EXERCISE
Starting at the line with "Task: Select 不涉及 radio for row B-1" and going on through the line with "Clear the network", reproduce each line in the records below exactly and nothing more.

'''

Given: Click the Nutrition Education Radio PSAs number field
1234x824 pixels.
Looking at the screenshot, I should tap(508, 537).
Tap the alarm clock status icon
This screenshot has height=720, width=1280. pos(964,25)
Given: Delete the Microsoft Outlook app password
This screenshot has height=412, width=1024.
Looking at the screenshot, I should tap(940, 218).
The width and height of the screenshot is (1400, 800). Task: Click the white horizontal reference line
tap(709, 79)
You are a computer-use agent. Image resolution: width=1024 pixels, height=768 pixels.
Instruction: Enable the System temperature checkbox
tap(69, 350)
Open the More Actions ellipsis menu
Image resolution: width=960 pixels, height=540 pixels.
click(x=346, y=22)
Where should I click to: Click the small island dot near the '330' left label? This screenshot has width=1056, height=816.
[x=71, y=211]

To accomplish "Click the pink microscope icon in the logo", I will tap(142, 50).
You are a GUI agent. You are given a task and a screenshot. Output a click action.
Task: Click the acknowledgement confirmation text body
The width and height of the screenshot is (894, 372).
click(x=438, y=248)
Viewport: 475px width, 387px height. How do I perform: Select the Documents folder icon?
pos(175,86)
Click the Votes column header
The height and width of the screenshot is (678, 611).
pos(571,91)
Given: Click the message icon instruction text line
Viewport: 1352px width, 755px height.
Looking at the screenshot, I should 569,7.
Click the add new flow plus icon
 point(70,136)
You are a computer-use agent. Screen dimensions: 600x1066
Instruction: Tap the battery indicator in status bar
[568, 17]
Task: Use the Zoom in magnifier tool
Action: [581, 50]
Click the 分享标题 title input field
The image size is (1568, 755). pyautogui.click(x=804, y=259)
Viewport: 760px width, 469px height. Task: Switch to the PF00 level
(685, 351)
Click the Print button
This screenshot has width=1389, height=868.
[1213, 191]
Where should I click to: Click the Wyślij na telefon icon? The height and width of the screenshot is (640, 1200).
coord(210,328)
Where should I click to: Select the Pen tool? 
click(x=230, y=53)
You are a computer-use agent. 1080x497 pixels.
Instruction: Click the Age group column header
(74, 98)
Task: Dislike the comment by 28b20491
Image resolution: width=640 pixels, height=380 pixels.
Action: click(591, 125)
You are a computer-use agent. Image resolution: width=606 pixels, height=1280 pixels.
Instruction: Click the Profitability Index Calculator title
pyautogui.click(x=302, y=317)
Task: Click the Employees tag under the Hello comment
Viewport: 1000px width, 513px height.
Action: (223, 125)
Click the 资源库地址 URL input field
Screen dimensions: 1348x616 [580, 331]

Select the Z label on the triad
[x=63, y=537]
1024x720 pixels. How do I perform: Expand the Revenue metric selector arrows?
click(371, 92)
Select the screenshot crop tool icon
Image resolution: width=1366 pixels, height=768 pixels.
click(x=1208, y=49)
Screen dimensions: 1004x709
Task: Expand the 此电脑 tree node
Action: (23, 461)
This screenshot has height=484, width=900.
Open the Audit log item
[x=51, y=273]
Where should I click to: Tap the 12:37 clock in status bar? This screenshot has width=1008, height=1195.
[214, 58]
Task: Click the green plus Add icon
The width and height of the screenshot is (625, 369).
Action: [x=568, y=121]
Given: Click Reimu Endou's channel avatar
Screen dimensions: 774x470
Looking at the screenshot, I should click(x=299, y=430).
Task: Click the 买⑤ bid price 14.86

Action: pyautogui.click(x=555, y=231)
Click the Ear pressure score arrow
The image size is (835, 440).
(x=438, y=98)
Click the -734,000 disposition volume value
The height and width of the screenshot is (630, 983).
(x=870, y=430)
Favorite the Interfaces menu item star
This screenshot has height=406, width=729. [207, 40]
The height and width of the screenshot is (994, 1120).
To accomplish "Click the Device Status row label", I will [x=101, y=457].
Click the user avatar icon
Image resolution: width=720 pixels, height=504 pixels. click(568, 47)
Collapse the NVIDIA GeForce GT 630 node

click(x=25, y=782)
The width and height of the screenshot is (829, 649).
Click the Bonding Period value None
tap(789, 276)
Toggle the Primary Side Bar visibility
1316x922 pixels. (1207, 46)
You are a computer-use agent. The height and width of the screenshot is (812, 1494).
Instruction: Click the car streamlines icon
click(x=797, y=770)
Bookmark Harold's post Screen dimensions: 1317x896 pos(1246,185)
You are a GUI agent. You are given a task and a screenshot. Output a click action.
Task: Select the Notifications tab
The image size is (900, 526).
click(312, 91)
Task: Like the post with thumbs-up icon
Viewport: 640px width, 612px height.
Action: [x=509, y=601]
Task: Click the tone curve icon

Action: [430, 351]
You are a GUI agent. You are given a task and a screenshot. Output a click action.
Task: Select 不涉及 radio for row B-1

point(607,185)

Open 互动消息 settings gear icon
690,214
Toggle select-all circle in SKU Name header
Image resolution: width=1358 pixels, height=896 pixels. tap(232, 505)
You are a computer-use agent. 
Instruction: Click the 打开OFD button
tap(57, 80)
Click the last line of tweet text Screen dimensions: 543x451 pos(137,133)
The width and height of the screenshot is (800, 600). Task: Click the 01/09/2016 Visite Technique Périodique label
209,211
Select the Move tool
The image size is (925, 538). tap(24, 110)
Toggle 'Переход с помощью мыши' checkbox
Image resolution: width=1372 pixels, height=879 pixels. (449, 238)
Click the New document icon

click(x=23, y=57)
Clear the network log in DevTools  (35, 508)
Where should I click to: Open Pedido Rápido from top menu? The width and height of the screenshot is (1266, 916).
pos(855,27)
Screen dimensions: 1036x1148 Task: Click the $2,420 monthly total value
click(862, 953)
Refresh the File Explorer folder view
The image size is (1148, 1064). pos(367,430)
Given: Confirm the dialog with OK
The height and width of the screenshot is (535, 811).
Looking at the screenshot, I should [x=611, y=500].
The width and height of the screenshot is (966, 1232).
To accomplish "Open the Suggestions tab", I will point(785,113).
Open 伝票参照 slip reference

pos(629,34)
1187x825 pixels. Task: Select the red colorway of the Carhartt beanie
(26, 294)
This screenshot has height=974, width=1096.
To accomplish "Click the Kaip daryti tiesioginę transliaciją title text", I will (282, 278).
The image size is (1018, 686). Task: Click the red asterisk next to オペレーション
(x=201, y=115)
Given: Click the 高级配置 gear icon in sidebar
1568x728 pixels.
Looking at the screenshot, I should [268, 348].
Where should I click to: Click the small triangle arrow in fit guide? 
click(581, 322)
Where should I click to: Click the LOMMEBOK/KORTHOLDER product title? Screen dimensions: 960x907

'''

SOLVED EXERCISE
Task: Select 不涉及 radio for row B-1

point(607,185)

Open 互动消息 settings gear icon
690,214
Toggle select-all circle in SKU Name header
Image resolution: width=1358 pixels, height=896 pixels. tap(232, 505)
You are a computer-use agent. 
Instruction: Click the 打开OFD button
tap(57, 80)
Click the last line of tweet text Screen dimensions: 543x451 pos(137,133)
The width and height of the screenshot is (800, 600). Task: Click the 01/09/2016 Visite Technique Périodique label
209,211
Select the Move tool
The image size is (925, 538). tap(24, 110)
Toggle 'Переход с помощью мыши' checkbox
Image resolution: width=1372 pixels, height=879 pixels. (449, 238)
Click the New document icon

click(x=23, y=57)
Clear the network log in DevTools  (35, 508)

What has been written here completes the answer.